The advice I feel like giving you is not to immediately think about the oddest situations, but to first evaluate simpler situations and once these have been discarded, then all that remains is to evaluate more complex ones. Anyway I keep getting a Google alert telling me a third-party app I use has been hacked and passwords have been exposed,but it doesn't tell which one it is.
 
Running your own mail server is irrelevant. What is relevant is using an MUA that allows you to look at the full list of SMTP headers. I use exmh2, sometimes nmh or claws-mail. All let me look at the SMTP headers.

My phone, which receives a subset of the emails (through some procmail rules) uses an app that allows me to inspect headers.

My wife uses Outlook and I use Outlook at $JOB. You can also inspect SMTP headers with Outlook, albeit it's a PITA and difficult to read. But it can be done.

Most webmail presentations don't give one that option. One can be easily fooled.

BTW, I also run my own SMTP server but it's not for the reason one might think. My reason at the time was I was still learning this stuff (30 years ago) so setting up an SMTP server was a good exercise. There is the added benefit that the server admin who has access to my emails is not some person in some remote city. It's me. But that was an afterthought. My reason at the time was to get my feet wet. I continue to use the SMTP server in my basement because it just works. Why mess with something that just works? It has no bearing on whether I as a human can eyeball any SMTP headers for legitimacy.
Running my own mail server is not irrelevant because I can decide myself what to filter (and what to not filter) at the server level which can't be done with an external mail provider. And I can choose which MTA to run.
 
Running my own mail server is not irrelevant because I can decide myself what to filter (and what to not filter) at the server level which can't be done with an external mail provider.
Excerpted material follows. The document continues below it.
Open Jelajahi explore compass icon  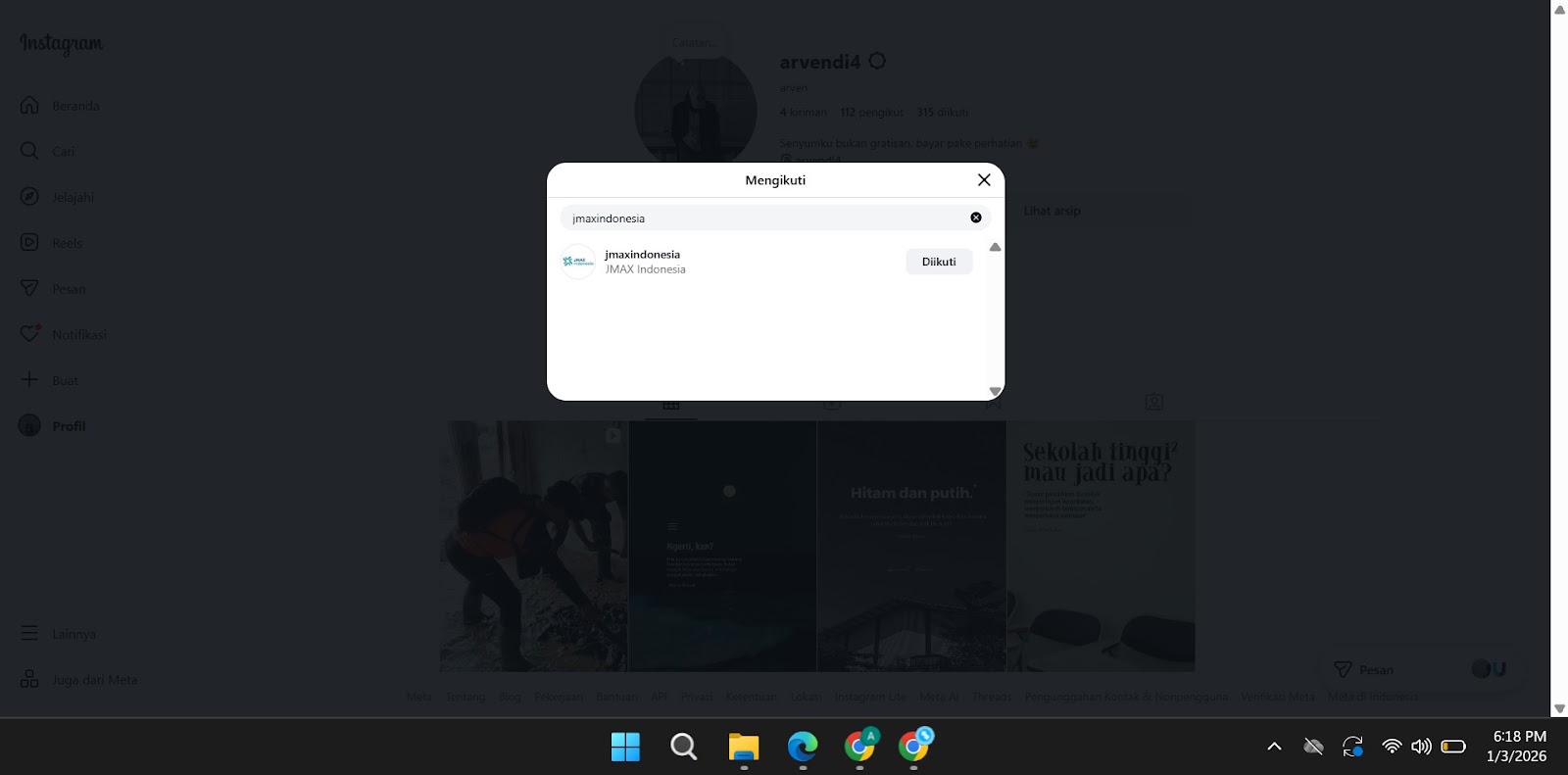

And I can choose which MTA to run.
Hmm. You don't need an SMTP server to do any filtering. You can filter using procmail, nmh's slocal or any MUA that can filter. Sure you can use an SMTP server to filter but other client-based tools such as the ones listed will also do the job.

Don't tell people they need to become propeller heads when they don't need to.
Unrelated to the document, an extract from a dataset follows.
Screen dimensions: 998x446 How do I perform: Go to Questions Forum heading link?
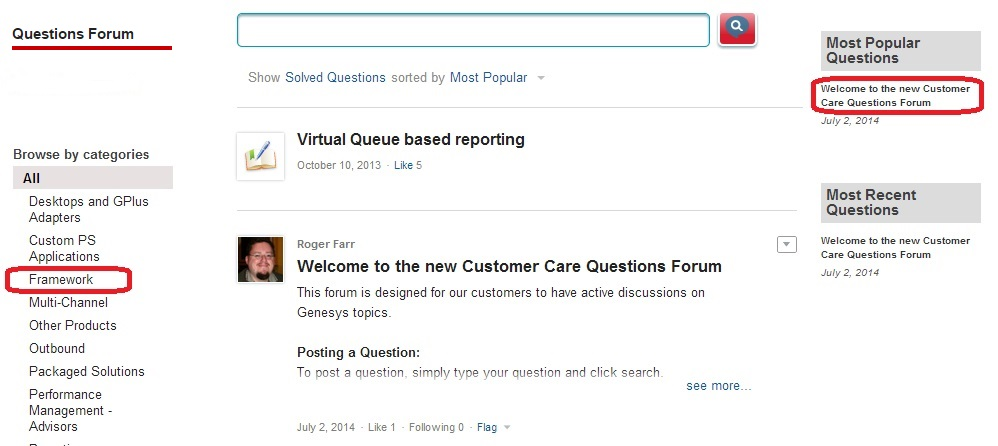[72, 34]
BTW, one can also filter using firewall rules. For instance, using fail2ban. But people don't need to run their own firewall or SMTP server to get the same result you (or I) do. **

** I do filter (at home) using procmail, spamassassin, postfix and fail2bin (maintaining an ipfilter tree pool). But that's only because I'm a propeller head. People don't need this. For that matter at $JOB I use the filtering facilities in Outlook. And I don't manage the company's Exchange server. Nobody at the company does. Microsoft manages it for us. I get the same job done with Outlook there. ;)

Please don't scare people into building their own infrastructure when more user-friendly options exist.